Researchers involved in finite element method (FEM) crash simulation of Roadside Hardware need efficient, validated FE models of vehicles. The National Crash Analysis Center (NCAC) funded by the US Department of Transportation have been developing and releasing to the public domain numerous vehicle FE models. These models are modified and combined with other models to develop specific simulation scenarios. Users of the models regularly make modifications to the basic vehicle model according to their particular simulation requirements. A cooperative effort between the National Transportation Research Center (NTRC), Oak Ridge National Laboratory (ORNL), Battelle, and NCAC was initiated to explore the possibility of updating and enhancing the kinematic and structural accuracy of these basic vehicle models. This document outlines the methodology used in evaluating, validating against experimental data and updating NCAC's Ford F800 Single Unit Truck FE model. A new Hypertext Markup Language (HTML)-based documentation has been developed to facilitate the model adoption and understanding of prospective users. The overall methodology used by the participants - from evaluation to validation to documentation - is outlined here can be applied to other basic vehicle FE model currently available to users, and in our opinion could further facilitate crashworthiness research.

 

INTRODUCTION

It has become a standard practice in roadside hardware research to evaluate new and existing designs with computational simulations using large and complex models based on the Finite Element Method (FEM) [1].

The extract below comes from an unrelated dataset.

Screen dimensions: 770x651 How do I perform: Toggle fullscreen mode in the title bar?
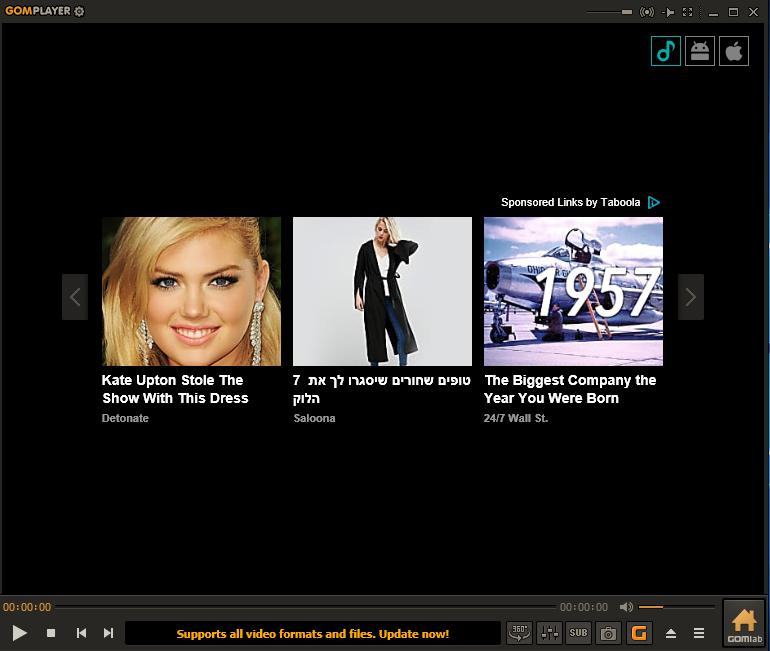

Building a FE model of an entire vehicle of any kind is a considerable undertaking. A significant technical expertise and FEM tradecraft is needed to develop a computationally feasible and practical model that replicates the main kinematics of the vehicle and the deformation response due to the impact loads.

The most challenging aspect of model development is the constant tradeoff between the real world complexity of the vehicle and engineering simplification of its model that should not compromise the final goal of a sufficiently accurate model suited for its purpose. This tradeoff process evolves with advances in computing and, therefore, the already developed models may need to be updated not only to remedy some of their drawbacks, but also to bring them up to the ever-improving levels of computational capabilities.

A FE model of a representative Single Unit Truck (SUT) was developed by the FHWA [2]. The model has been released to public use and has been used for numerous computational studies of roadside hardware. The model's primary purpose is to be used as a bullet object for computational evaluation of road safety hardware, and as such it does not warrant the complexity ordinarily employed in vehicle crash analysis models. In fact, too much complexity in a bullet model may be detrimental to its primary purpose because of an increased computational burden and structural failures in the bullet that may overshadow the target's response. Therefore, possible modifications of the vehicle model must always be evaluated within the context of the roadside model development.

The objectives of this research were to conduct an evaluation of the SUT model with respect to its ability to accurately simulate its interaction with roadside safety hardware, to identify areas of possible improvements based on comparison of simulations with crash experiments, and consequently modify and update the model to improve its accuracy and take advantage of current advances in FEM.

To be able to use the model efficiently and appropriately, a prospective user has to understand its structure and modeling decisions made during its development. The traditional user's manual format is not very effective for describing a three-dimensional model, the interconnections between different parts and their participation in different sub-modeling entities. Therefore, a long lead-time is necessary for a new user to be able to use the model with sufficient confidence to know that the perceived impact configuration is indeed the modeled one. We have developed an interactive, web-based User's Manual of this vehicle FE model to simplify this learning process and make the model more transparent to new users.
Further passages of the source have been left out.